**ACTIVITY**
The response must reproduce exactly every line of the material below holding the word "персональных".
[PROVIDED MATERIAL — start]
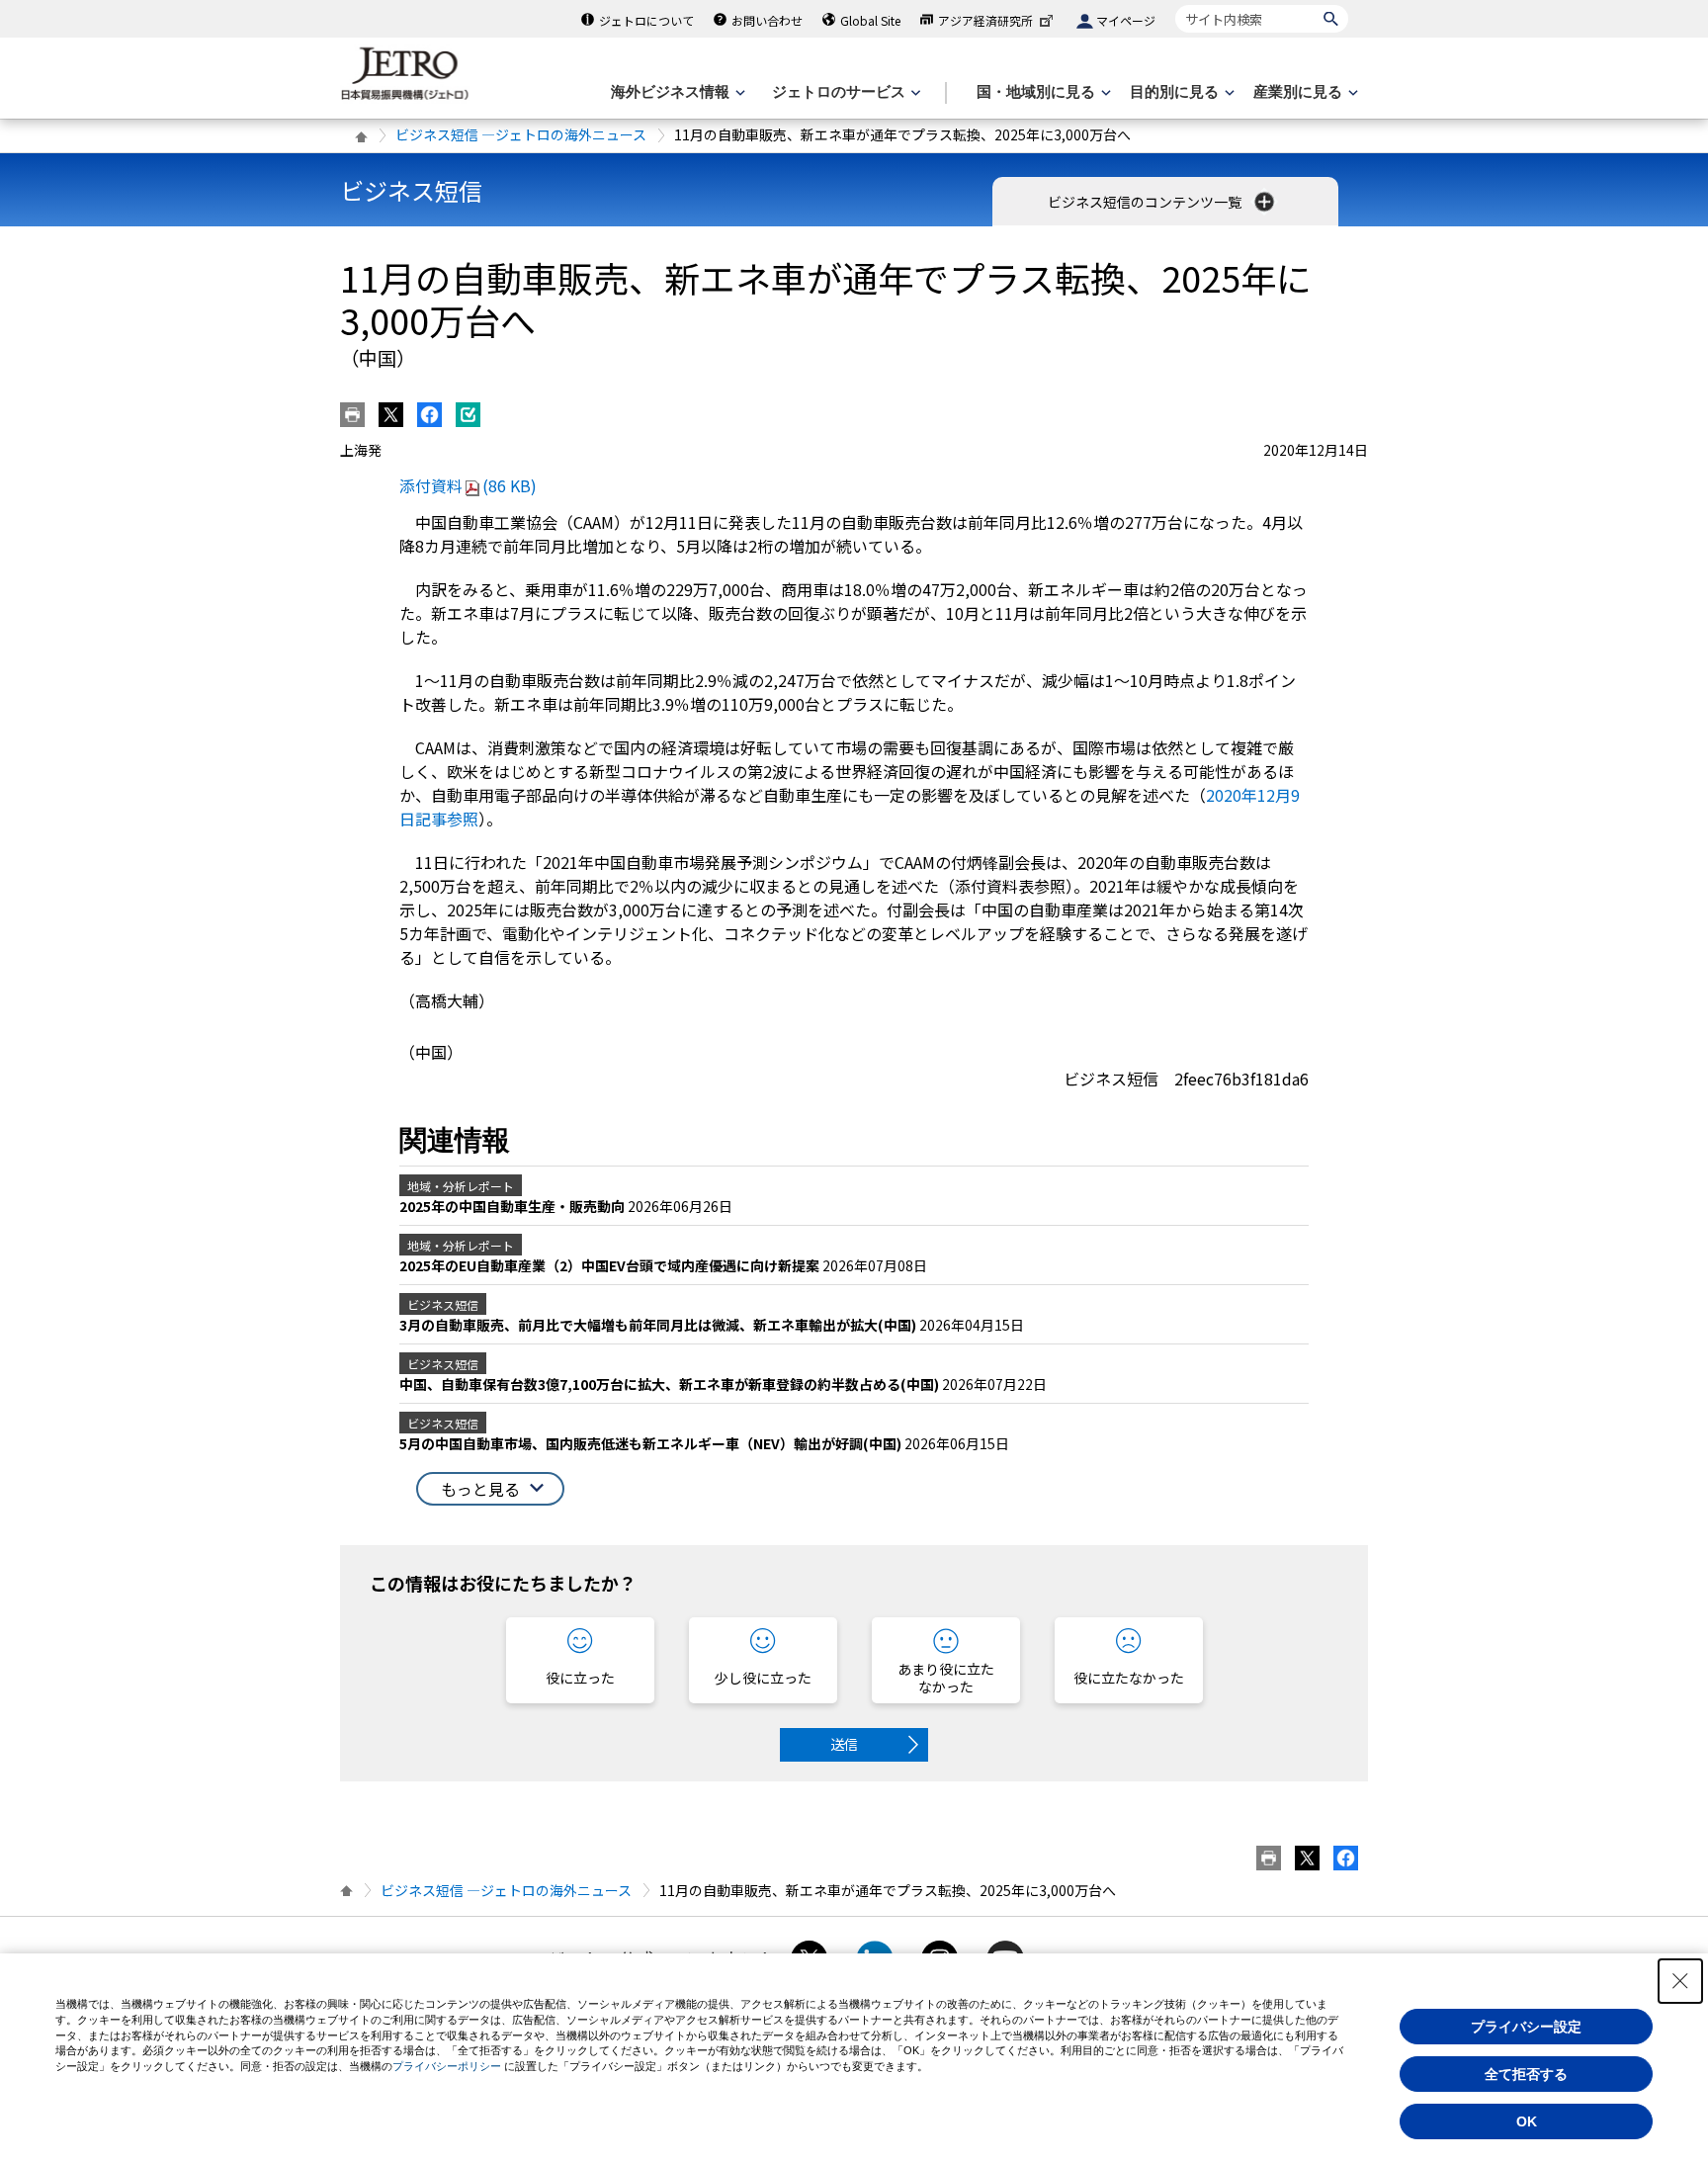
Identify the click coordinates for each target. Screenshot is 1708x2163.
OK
[PROVIDED MATERIAL — finish]
[PROVIDED MATERIAL — start]
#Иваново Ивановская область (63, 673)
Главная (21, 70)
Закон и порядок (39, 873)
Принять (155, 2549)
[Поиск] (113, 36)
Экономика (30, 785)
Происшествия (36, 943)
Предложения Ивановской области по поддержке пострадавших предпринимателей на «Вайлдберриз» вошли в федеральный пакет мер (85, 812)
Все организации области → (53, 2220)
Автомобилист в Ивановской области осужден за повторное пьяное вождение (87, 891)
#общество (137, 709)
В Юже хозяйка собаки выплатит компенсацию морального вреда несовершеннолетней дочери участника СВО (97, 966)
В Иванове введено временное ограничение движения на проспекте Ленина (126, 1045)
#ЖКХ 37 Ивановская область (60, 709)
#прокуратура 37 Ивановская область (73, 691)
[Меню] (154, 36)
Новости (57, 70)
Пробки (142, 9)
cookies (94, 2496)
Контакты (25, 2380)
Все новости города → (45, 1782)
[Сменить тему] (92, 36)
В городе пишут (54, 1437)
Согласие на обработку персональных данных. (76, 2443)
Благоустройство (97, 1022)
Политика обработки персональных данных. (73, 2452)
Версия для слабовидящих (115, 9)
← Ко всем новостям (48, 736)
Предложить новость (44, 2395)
[PROVIDED MATERIAL — finish]
[PROVIDED MATERIAL — start]
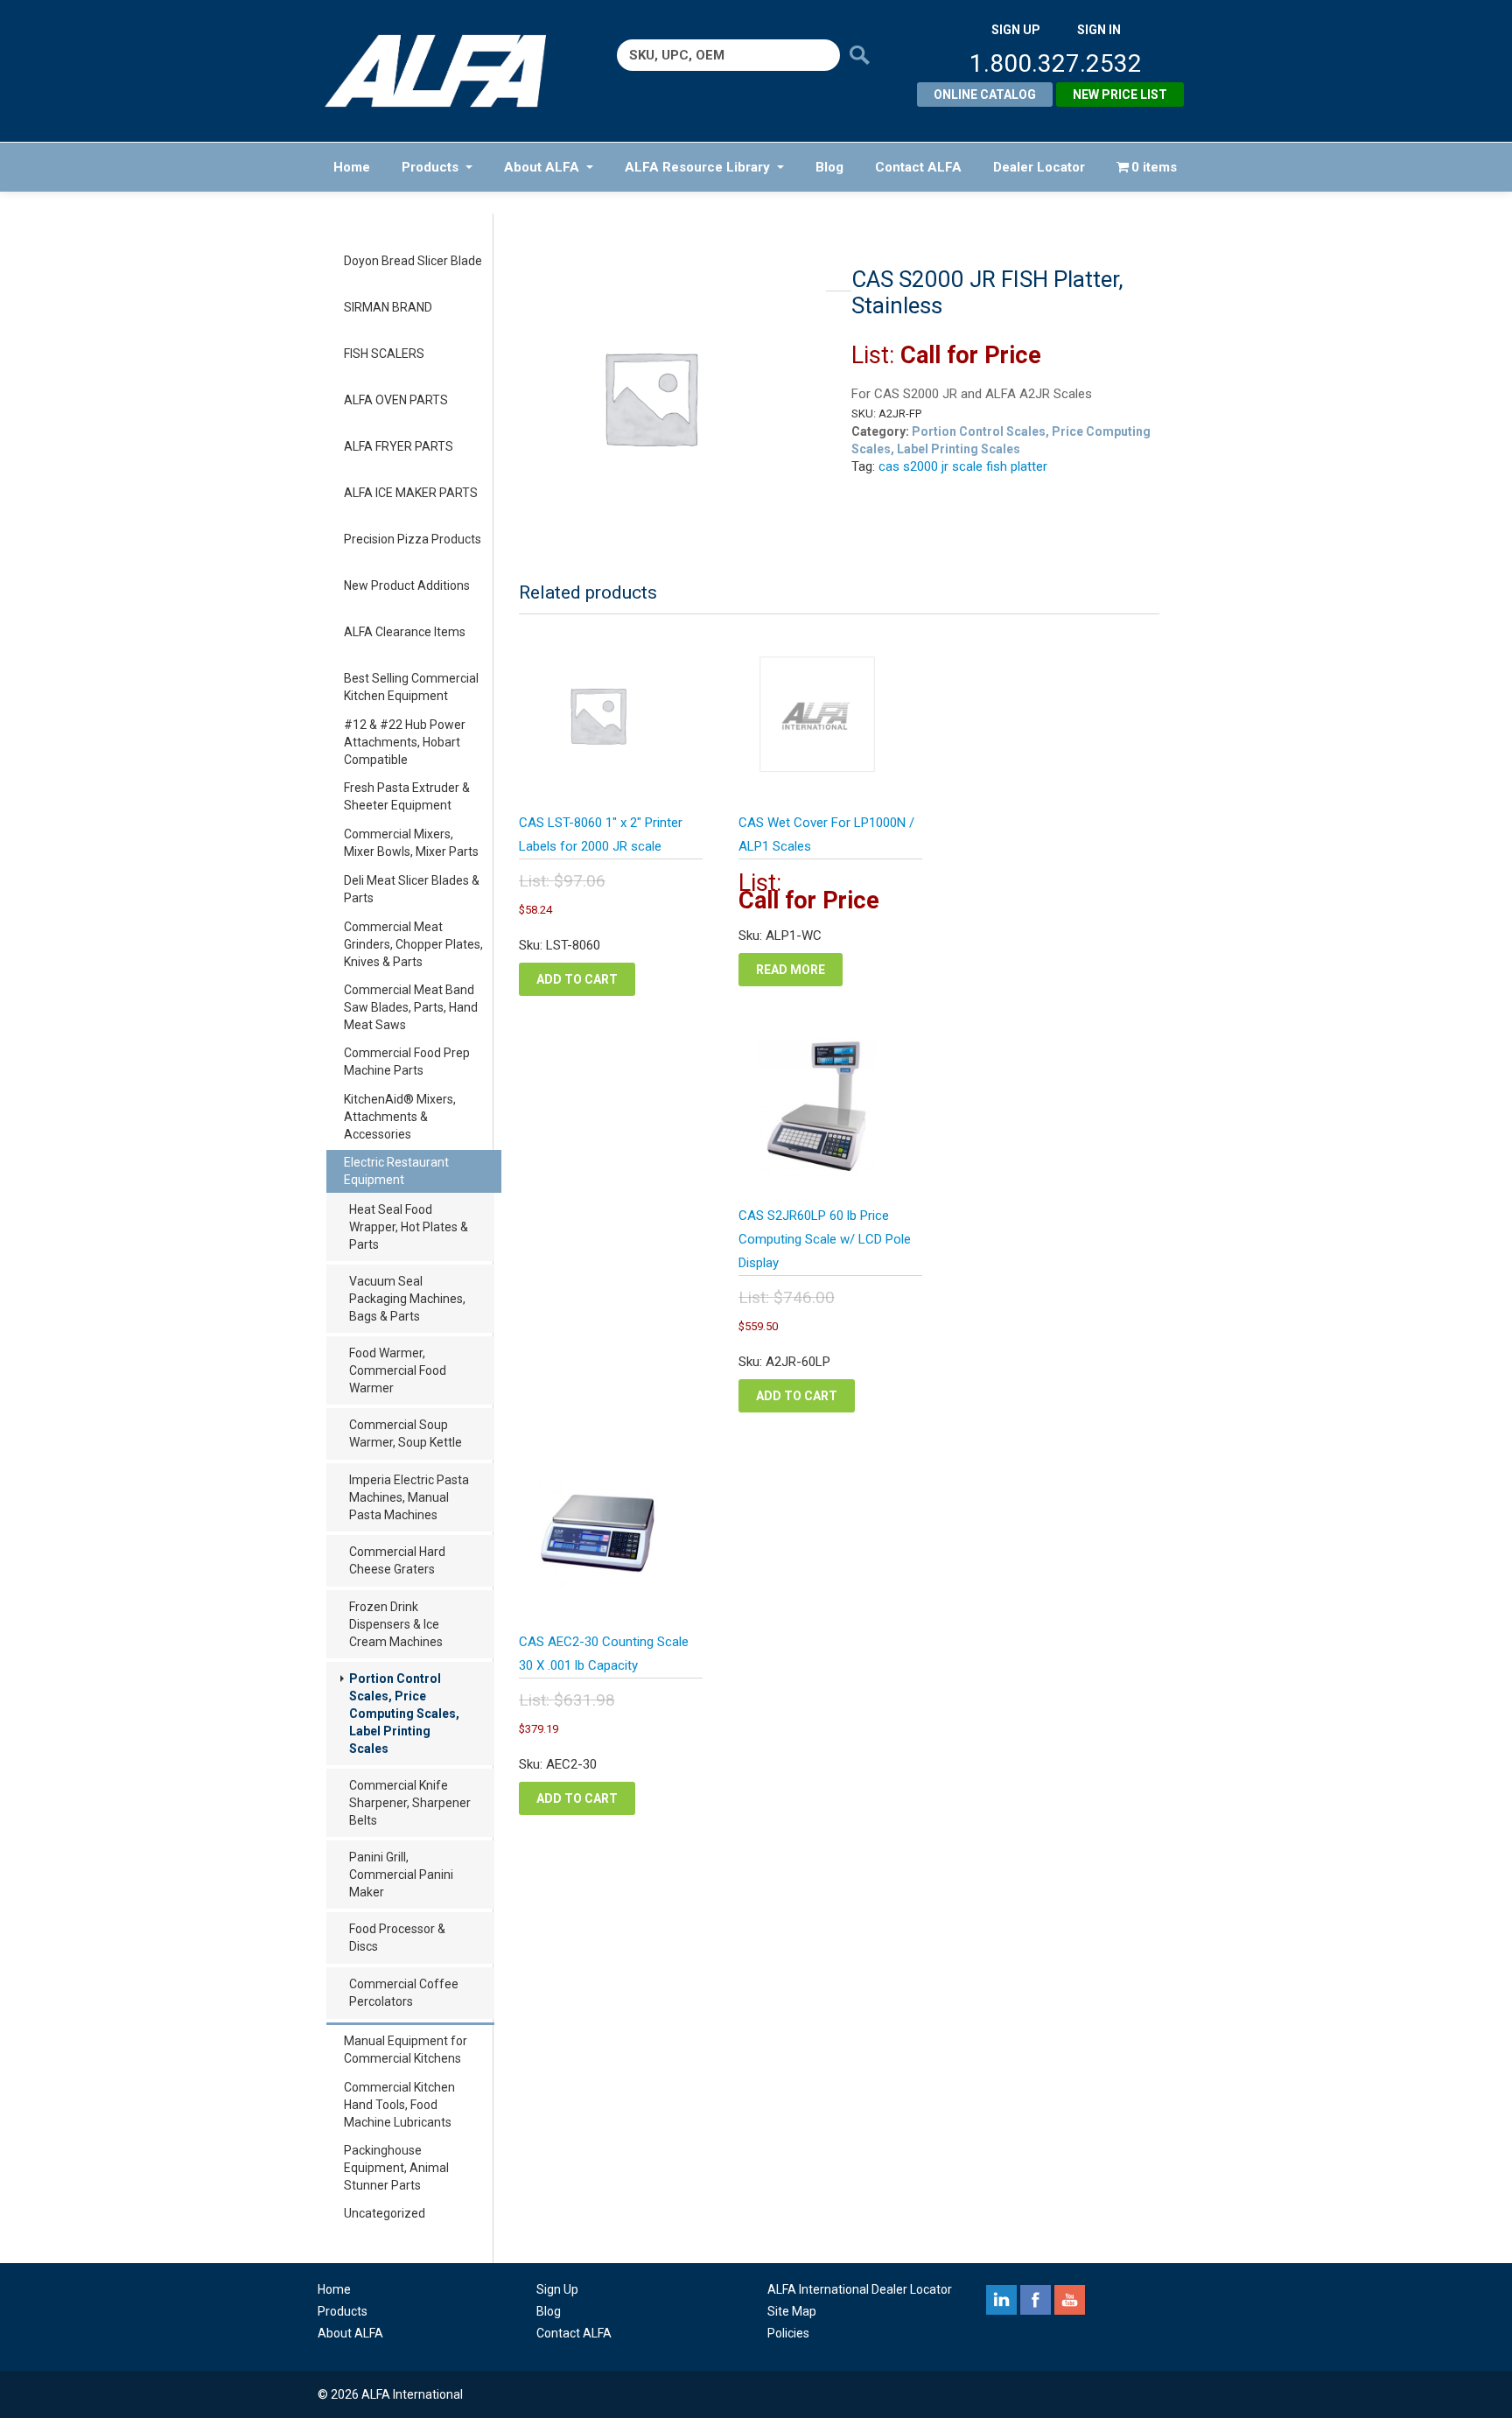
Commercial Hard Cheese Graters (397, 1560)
[PROVIDED MATERIAL — finish]
**WRITTEN ANSWER**
Согласие на обработку персональных данных. (76, 2443)
Политика обработки персональных данных. (73, 2452)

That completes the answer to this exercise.